Technical Tip: IPsec site to site IKEv2 VPN between FortiGate and third-party vendor is down with error 'INVALID_SYNTAX'

Description

This article describes how to troubleshoot the issue when the IPsec IKEv2 tunnel between FortiGate and any third-party goes down and shows the error 'INVALID_SYNTAX'.

Scope

FortiGate.

Solution

Considering FortiGate to be the initiator and any third-party vendor to be the responder in the setup.

IKEv2 has two phases, IKE_SA_INIT Exchange and IKE_AUTH Exchange.

During the IKE_AUTH Exchange second message, if the notify message (Payload: Notify (41) - INVALID_SYNTAX.), it indicates that it is a Phase 2 selector mismatch.

This can be verified with the IKE debugs as well:

diagnose debug application ike -1
diagnose debug console timestamp enable
diagnose debug enable

When running the IKE debug, it shows this error as shown below.

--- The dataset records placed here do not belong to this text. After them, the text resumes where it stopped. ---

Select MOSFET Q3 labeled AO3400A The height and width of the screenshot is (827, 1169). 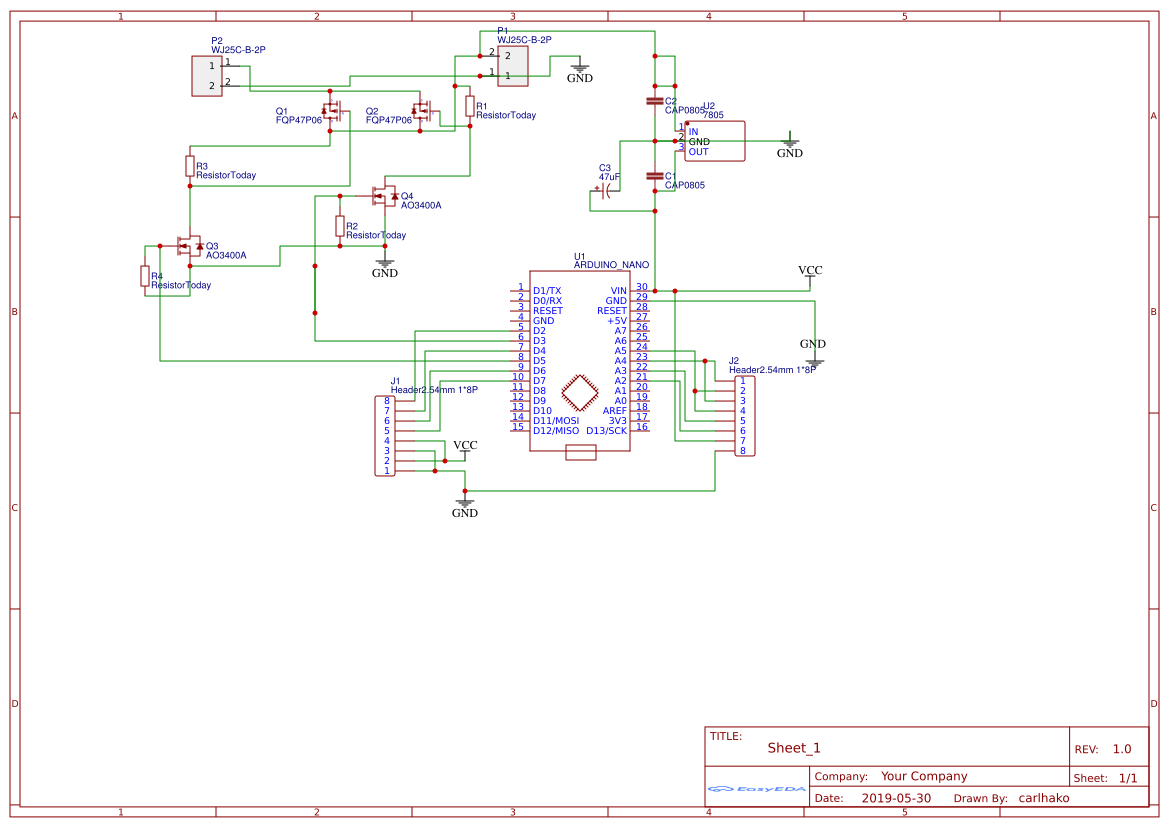pyautogui.click(x=190, y=245)
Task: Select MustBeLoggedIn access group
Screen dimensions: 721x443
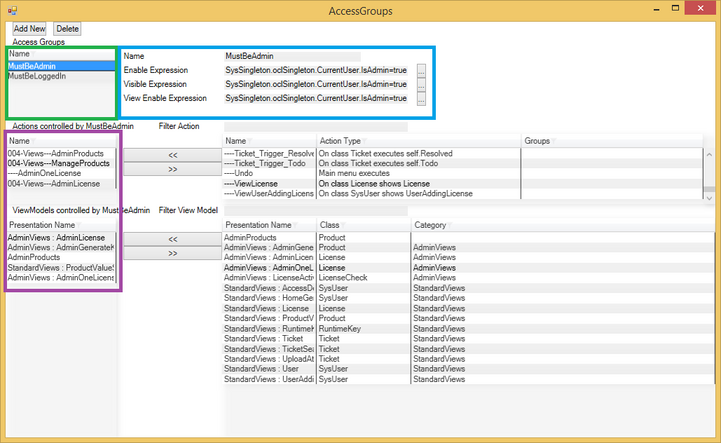Action: [37, 76]
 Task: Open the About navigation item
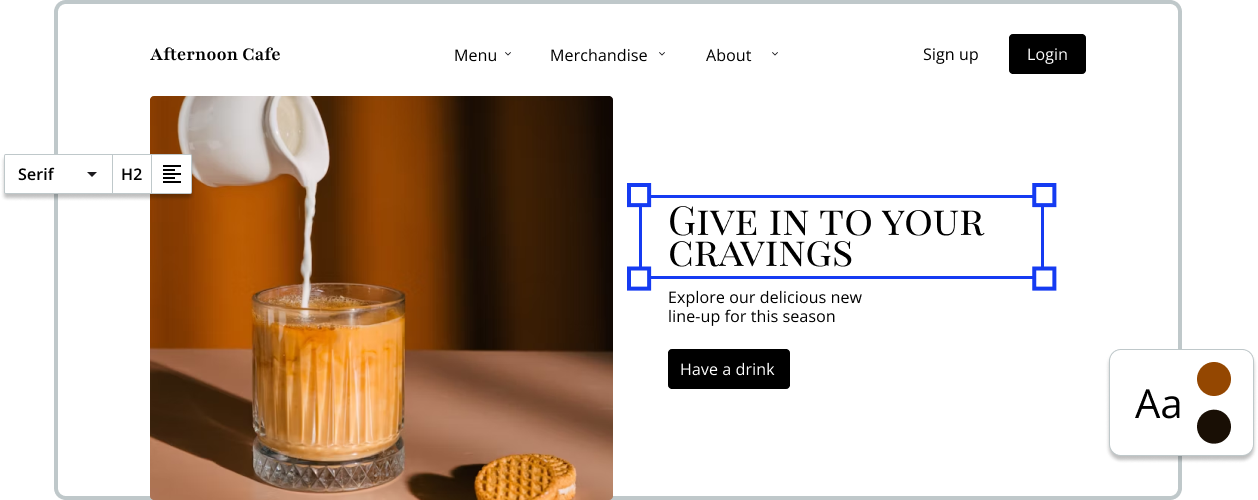click(728, 55)
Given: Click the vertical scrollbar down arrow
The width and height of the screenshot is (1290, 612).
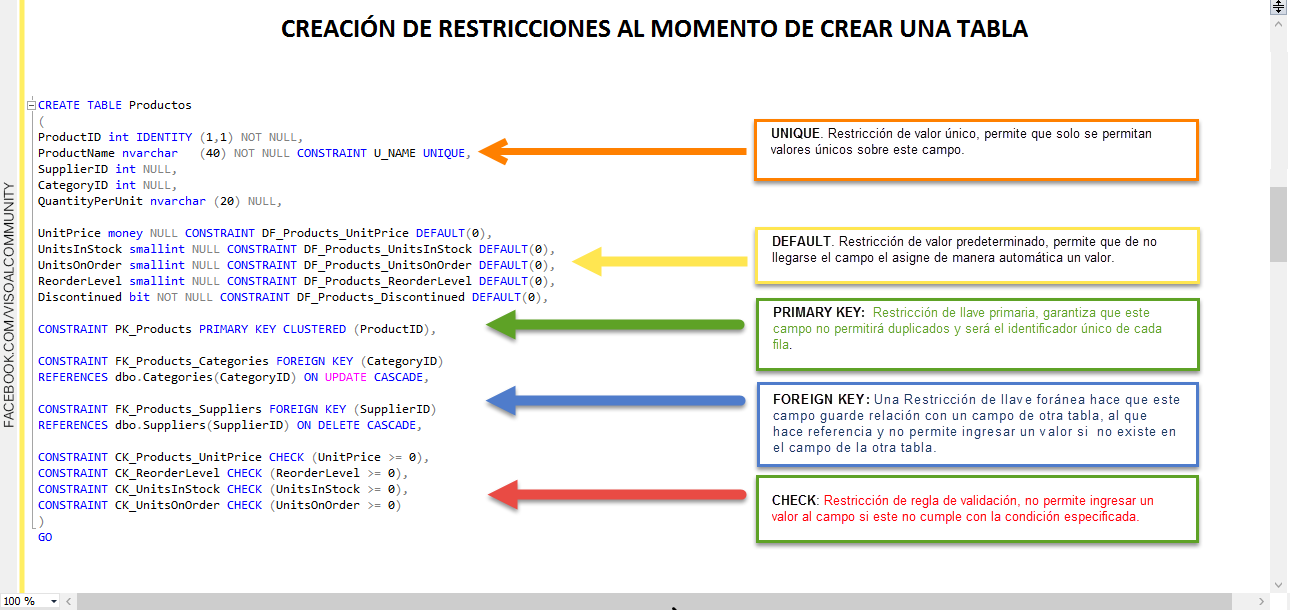Looking at the screenshot, I should click(1278, 584).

When a packet capture is run, it shows the result as shown in the packet capture below:

To fix the issue, match the Phase 2 selectors on both units. 

Note: It is recommended that an IPsec VPN with third-party devices have individual Phase 2 selectors for different subnets instead of using an address group. This is because FortiGate builds a single Security Association (SA) that shares one SPI (Security Parameter Index) for all subnets, while third-party firewalls use a separate SPI value for each subnet. FortiGate creates different SPIs for multiple Phase-2 selectors.